I absolutely cannot trust Claude code to independently work on large tasks. Maybe other people work on software that's not significantly complex, but for me to maintain code quality I need to guide more of the design process. Teams of agents just sounds like adding a lot more review and refactoring that can just be avoided by going slower and thinking carefully about the problem.
I agree, but I've found that making an "adversarial" model within claude helps with the quality a lot. One agent makes the change, the other picks holes in it, and cycle. In the end, I'm left with less to review.
This sounds more like an automation of that idea than just N-times the work.

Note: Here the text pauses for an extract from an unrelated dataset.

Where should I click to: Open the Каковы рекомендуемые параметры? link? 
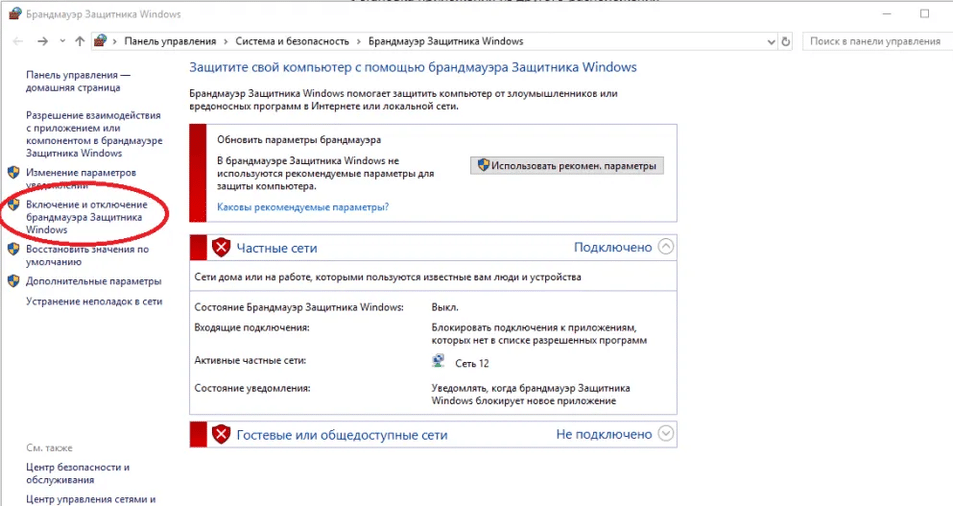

Humans can't handle large tasks either, which is why you break them into manageable chunks.
Just ask claude to write a plan and review/edit it yourself. Add success criteria/tests for better results.
Exactly, one out of four or three prompts require tuning, nudging or just stopping it. However it takes seniority to see where it goes astray. I suspect that lots of folks dont even notice that CC is off. It works, it passes the tests, so it is good.
There is research[0] currently being done on how to divide tasks and combine the answers to LLMs. This approach allows LLMs reach outcomes (solving a problem that requires 1 million steps) which would be impossible otherwise.
you need a reviewer agent for every step of the process - review the plan generated by the planner, the update made by the task worker subagent, and a final reviewer once all tasks are done.
this does eat up tokens _very_ quickly though :(
You definitely have to create some sort of PLAN.md and PROGRESS.md via a command and an implement command that delegates work. That is the only way that I can get bigger things done no matter how „good“ their task feature is.
You run out of context so quickly and if you don’t have some kind of persistent guidance things go south
You write a generic architecture document on how you want your code base to be organized, when to use pattern x vs pattern y, examples of what that looks like in your code base, and you encode this as a skill.
Then, in your prompt you tell it the task you want, then you say, supervise the implementation with a sub agent that follows the architecture skill. Evaluate any proposed changes.
There are people who maximize this, and this is how you get things like teams. You make agents for planning, design, qa, product, engineering, review, release management, etc. and you get them to operate and coordinate to produce an outcome.
That's what this is supposed to be, encoded as a feature instead of a best practice.